- **Fragmento del documento**
--------
Las lluvias en el sudeste de Brasil dejan al menos 30 muertos y 49 mil evacuados
La presidente Dilma Rousseff anunció una movilización de todo su gobierno y el envío de ayuda a las zonas más afectadas.
La mandataria aseguró que la prioridad del Gobierno es rescatar a las cientos de familias que quedaron aisladas en municipios afectados por inundaciones y por crecidas de ríos, así como ofrecer abrigo a las familias que perdieron su vivienda.
En ese sentido, destacó el envío a la región de soldados del Ejército y de agentes de la Fuerza Nacional de Seguridad que, con sus helicópteros y camiones, han ayudado a los equipos de rescate en las tareas de ubicación y remoción de personas aisladas.
"En seguida vamos a reconstruir las ciudades y los municipios inundados; reconstruir carreteras, hospitales, escuelas y viviendas", agregó la mandataria, al relatar los daños provocados por la caída, en pocos días, del doble de la lluvia esperada para todo el mes de diciembre en Espíritu Santo.
"También vamos a realizar las obras de infraestructura preventiva necesarias, como represas, protección de laderas y drenaje urbano, para impedir que nuevos períodos de lluvias con esta dimensión provoque tragedias como ésta", agregó en Twitter.
Además de la movilización de las Fuerzas Armadas y de equipos de los ministerios de Salud, Desarrollo Social e Integración Nacional (infraestructura), la mandataria también anunció el envío de medicinas y utensilios para atender a los damnificados.
Entre el material ya enviado destacan 9.000 equipos para atención de damnificados, que incluyen frazadas y material de higiene personal, así como 10.000 más en medicinas, cada uno con capacidad para abastecer hasta 1.500 personas en 30 días, según un comunicado de la Presidencia.
Igualmente, fueron enviados 20.000 frascos con químicos para la purificación del agua y varias toneladas de alimentos.
--------
- **Datos extraídos**
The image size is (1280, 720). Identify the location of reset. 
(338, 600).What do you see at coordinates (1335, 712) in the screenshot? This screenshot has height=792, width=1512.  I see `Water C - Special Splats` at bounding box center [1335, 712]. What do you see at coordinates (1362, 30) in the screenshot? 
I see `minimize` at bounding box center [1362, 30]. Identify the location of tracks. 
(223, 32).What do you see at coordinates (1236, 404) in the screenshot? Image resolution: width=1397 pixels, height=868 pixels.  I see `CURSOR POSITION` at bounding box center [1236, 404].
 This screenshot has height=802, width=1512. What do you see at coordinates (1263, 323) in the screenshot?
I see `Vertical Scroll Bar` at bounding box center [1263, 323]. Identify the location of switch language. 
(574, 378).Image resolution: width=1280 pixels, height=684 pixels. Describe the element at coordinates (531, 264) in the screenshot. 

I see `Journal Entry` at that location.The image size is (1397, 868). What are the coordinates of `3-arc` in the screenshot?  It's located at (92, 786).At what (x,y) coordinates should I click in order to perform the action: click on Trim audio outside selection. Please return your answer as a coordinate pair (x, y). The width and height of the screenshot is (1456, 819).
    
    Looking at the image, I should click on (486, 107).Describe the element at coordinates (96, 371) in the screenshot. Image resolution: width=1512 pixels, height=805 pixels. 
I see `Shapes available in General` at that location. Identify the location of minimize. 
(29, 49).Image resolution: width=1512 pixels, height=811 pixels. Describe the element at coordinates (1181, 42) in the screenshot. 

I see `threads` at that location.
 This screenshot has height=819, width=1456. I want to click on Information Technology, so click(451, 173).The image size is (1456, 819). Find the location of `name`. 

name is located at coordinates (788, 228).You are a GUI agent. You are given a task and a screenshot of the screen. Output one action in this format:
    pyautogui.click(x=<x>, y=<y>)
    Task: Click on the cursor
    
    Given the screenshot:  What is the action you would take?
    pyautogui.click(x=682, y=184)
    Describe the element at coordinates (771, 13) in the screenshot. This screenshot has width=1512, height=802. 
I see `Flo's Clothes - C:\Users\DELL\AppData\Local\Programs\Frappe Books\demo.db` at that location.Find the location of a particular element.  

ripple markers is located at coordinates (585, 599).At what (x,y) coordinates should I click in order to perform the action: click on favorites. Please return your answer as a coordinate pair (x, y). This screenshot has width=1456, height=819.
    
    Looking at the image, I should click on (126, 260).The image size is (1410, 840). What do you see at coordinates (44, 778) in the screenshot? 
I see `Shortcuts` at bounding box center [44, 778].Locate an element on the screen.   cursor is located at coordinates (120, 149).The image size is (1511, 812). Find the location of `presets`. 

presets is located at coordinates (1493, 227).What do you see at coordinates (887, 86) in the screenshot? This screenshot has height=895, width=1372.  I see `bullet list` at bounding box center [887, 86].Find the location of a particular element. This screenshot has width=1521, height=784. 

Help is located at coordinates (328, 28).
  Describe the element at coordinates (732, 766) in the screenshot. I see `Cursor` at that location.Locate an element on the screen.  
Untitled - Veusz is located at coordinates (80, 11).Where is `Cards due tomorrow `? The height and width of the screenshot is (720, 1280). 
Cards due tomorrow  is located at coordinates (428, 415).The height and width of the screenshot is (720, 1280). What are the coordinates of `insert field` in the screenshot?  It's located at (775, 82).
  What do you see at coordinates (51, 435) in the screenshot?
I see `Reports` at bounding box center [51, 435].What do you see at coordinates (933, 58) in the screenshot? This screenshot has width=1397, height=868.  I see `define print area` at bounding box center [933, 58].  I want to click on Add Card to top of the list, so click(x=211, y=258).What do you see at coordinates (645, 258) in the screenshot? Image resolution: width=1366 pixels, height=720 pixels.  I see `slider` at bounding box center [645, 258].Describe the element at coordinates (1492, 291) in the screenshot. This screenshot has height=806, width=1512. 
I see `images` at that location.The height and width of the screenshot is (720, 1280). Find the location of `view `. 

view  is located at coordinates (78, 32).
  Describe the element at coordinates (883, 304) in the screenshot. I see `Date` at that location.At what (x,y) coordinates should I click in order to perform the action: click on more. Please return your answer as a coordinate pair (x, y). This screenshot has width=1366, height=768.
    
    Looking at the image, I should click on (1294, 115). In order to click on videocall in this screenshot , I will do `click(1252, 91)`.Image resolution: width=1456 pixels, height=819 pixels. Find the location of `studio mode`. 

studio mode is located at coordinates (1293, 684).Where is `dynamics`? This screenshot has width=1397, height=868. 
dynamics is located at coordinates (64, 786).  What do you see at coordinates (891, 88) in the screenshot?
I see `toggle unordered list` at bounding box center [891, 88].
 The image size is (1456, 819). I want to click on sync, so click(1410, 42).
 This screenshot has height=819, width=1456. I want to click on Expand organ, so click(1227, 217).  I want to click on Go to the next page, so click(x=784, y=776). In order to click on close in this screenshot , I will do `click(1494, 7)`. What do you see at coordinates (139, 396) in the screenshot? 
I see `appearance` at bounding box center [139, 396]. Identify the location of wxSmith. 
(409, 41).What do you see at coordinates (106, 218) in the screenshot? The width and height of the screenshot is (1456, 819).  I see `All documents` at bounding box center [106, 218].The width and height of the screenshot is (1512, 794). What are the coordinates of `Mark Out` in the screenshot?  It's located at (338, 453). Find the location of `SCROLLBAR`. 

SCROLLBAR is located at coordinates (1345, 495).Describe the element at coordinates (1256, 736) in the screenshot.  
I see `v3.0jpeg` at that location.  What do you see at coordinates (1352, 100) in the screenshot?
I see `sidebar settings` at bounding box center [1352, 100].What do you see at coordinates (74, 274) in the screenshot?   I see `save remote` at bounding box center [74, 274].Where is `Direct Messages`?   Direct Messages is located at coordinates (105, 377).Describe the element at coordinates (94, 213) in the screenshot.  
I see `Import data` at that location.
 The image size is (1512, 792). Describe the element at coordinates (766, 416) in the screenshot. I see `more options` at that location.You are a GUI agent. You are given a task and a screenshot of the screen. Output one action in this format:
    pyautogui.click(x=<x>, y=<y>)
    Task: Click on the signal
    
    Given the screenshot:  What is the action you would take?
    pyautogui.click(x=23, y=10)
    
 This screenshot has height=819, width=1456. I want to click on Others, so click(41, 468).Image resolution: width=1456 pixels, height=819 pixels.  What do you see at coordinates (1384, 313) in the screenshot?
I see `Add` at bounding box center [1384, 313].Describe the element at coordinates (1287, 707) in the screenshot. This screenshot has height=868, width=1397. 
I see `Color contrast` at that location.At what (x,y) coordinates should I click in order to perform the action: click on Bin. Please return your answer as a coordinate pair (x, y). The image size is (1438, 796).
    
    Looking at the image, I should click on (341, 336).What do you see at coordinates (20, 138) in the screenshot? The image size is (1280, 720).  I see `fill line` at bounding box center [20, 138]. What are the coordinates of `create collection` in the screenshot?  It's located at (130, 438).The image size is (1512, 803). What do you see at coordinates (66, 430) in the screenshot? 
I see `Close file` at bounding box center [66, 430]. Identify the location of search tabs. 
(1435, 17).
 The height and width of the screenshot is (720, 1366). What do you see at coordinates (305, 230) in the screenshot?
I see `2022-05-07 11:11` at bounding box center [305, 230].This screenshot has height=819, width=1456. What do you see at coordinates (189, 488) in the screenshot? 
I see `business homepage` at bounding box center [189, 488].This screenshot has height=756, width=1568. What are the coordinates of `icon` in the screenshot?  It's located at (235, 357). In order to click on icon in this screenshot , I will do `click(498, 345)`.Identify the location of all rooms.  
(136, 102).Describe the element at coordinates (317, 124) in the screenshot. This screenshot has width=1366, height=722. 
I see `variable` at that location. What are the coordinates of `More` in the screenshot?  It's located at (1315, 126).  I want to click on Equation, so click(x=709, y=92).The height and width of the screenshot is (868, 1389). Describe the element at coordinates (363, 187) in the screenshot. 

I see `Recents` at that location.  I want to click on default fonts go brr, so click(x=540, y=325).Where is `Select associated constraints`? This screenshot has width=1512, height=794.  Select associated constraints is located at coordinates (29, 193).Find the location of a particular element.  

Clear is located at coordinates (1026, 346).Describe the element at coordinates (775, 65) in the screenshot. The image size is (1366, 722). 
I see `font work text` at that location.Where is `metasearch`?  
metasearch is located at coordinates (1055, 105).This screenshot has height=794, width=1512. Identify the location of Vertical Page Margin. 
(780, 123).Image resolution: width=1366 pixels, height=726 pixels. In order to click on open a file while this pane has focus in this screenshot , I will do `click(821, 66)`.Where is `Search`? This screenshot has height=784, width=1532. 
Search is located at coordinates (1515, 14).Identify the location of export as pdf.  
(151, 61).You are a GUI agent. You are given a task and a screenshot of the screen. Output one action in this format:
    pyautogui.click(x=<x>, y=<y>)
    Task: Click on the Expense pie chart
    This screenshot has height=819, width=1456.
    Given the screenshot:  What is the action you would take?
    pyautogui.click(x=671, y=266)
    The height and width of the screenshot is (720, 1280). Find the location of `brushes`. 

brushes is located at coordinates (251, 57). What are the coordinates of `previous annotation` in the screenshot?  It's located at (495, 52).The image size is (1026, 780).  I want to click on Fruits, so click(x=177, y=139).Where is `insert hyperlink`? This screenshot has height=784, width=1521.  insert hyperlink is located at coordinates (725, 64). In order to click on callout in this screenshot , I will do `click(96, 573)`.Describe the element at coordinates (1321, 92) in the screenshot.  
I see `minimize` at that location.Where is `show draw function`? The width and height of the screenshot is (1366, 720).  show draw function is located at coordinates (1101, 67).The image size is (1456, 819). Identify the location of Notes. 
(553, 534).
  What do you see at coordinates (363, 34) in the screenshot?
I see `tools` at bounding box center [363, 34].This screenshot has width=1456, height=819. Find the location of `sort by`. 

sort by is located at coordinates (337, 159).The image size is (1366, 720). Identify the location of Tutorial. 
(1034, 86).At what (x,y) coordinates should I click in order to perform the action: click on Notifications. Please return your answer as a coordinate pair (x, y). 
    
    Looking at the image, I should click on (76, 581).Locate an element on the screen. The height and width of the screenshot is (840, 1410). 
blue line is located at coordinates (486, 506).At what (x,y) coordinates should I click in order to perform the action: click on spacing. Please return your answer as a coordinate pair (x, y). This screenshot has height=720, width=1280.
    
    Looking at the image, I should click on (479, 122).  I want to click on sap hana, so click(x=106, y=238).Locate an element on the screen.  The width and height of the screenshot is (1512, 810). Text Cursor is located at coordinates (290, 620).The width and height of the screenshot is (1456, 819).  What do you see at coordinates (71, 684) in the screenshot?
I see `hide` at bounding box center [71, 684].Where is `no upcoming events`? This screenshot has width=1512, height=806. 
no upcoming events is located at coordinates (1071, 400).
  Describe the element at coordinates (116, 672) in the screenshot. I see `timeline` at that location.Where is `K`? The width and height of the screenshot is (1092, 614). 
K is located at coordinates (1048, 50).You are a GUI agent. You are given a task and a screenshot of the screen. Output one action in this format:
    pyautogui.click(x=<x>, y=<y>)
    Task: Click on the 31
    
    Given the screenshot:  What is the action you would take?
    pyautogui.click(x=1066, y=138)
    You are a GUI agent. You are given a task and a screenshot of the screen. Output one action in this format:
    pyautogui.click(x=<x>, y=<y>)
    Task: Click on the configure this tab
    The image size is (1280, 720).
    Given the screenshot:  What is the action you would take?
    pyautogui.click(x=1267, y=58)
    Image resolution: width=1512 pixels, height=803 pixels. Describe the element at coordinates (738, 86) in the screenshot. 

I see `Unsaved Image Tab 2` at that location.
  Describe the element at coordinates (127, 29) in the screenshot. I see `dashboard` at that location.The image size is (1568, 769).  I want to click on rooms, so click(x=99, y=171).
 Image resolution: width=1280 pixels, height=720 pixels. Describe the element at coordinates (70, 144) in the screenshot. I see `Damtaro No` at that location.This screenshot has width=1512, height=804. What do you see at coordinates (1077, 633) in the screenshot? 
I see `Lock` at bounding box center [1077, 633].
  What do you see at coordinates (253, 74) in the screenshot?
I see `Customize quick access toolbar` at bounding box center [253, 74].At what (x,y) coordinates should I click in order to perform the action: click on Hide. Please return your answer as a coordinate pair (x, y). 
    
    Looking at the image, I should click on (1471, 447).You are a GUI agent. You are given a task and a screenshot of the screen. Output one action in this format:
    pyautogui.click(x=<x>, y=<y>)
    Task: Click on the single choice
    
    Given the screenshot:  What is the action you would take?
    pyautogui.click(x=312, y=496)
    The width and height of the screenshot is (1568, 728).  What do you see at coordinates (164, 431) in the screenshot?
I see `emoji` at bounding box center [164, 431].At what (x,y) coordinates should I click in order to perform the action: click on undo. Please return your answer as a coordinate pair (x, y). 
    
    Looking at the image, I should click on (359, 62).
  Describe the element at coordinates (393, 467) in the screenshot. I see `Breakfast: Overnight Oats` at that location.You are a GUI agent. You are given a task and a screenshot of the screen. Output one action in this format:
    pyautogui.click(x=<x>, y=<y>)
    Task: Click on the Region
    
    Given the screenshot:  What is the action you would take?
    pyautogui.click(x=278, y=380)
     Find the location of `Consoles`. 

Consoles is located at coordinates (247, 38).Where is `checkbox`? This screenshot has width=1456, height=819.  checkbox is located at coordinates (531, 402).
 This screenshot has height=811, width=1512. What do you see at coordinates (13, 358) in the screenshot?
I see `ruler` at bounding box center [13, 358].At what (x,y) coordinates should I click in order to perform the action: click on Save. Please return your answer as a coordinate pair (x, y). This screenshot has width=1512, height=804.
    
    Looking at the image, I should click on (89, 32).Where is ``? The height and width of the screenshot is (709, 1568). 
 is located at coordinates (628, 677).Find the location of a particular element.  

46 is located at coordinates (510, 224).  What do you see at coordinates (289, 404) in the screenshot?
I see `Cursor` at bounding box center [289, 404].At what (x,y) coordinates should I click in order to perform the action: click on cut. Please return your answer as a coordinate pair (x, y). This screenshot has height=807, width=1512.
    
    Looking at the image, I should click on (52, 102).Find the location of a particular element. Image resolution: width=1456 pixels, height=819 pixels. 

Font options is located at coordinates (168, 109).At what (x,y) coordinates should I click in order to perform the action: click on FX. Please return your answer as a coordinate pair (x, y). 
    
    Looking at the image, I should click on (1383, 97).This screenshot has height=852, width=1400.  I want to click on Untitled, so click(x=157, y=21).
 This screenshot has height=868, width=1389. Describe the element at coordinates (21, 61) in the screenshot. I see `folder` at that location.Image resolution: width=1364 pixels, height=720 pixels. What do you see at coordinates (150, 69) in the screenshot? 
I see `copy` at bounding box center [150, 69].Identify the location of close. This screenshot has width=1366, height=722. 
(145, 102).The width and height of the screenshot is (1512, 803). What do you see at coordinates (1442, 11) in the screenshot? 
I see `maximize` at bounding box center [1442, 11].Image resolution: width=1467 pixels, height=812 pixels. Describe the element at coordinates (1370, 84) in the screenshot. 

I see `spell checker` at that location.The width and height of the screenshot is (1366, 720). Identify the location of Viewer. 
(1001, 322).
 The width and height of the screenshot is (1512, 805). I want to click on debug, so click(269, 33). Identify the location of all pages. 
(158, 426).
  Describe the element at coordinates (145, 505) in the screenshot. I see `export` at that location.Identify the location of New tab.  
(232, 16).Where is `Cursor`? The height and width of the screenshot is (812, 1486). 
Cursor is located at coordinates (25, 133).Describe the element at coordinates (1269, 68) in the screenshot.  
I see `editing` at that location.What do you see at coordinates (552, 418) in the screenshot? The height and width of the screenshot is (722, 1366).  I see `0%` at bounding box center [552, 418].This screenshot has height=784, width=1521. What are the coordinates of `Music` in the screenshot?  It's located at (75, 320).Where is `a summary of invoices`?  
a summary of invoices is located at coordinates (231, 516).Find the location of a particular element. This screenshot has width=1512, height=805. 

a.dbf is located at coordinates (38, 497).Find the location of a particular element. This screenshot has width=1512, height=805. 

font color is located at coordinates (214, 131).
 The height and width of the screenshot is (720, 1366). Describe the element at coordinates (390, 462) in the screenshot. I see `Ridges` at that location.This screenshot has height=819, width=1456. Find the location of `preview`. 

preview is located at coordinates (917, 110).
--------
- **Instrucciones de trabajo**
A. Reescribe en forma de lista el párrafo del fragmento sobre las lluvias en Brasil que comienza «Además de la movilización de las Fuerzas Armadas». Conserva sus datos principales.
B. Traduce al inglés esta oración del fragmento sobre las lluvias en Brasil: «Igualmente, fueron enviados 20.000 frascos con químicos para la purificación del agua y varias toneladas de alimentos.»
C. Prosigue el fragmento sobre las lluvias en Brasil a partir de su última oración.

- **Resultados en orden**
A.
Medidas anunciadas por la mandataria:
- Movilización de las Fuerzas Armadas.
- Movilización de equipos de los ministerios de Salud, Desarrollo Social e Integración Nacional (infraestructura).
- Envío de medicinas y utensilios para atender a los damnificados.

B. Likewise, 20,000 bottles of water-purification chemicals and several tons of food were sent.

C.
Rousseff dijo haber puesto en marcha una compleja acción interministerial que comenzó con las alertas del Centro Nacional de Vigilancia de Desastres Naturales y el envío de los militares, así como de una Fuerza Nacional del Ministerio de Salud para tratar damnificados y prevenir enfermedades.
Un equipo de ingenieros del Ministerio de Defensa también fue desplazado a Espíritu Santo para que analice la necesidad de tender puentes provisionales en las regiones afectadas.
Las medidas fueron anunciadas tras la reunión, de poco más de una hora, que la mandataria tuvo en Vitoria, capital regional, con el gobernador de Espíritu Santo, Renato Casagrande; el ministro de Defensa, Celso Amorim, y comandantes de la Defensa Civil y de los Bomberos para coordinar las tareas de rescate.
También participaron en el encuentro los ministros de Integración Nacional, Francisco Teixeira, y Salud, Alexandre Padilha; así como el comandante del Ejército, el general Enzo Peri.
"La región enfrenta el mayor desastre climático en varios años. El momento es triste porque hay sufrimiento por la pérdida de vidas y por las dificultades de casi 50.000 familias expulsadas de sus casas en vísperas de Navidad", dijo Casagrande.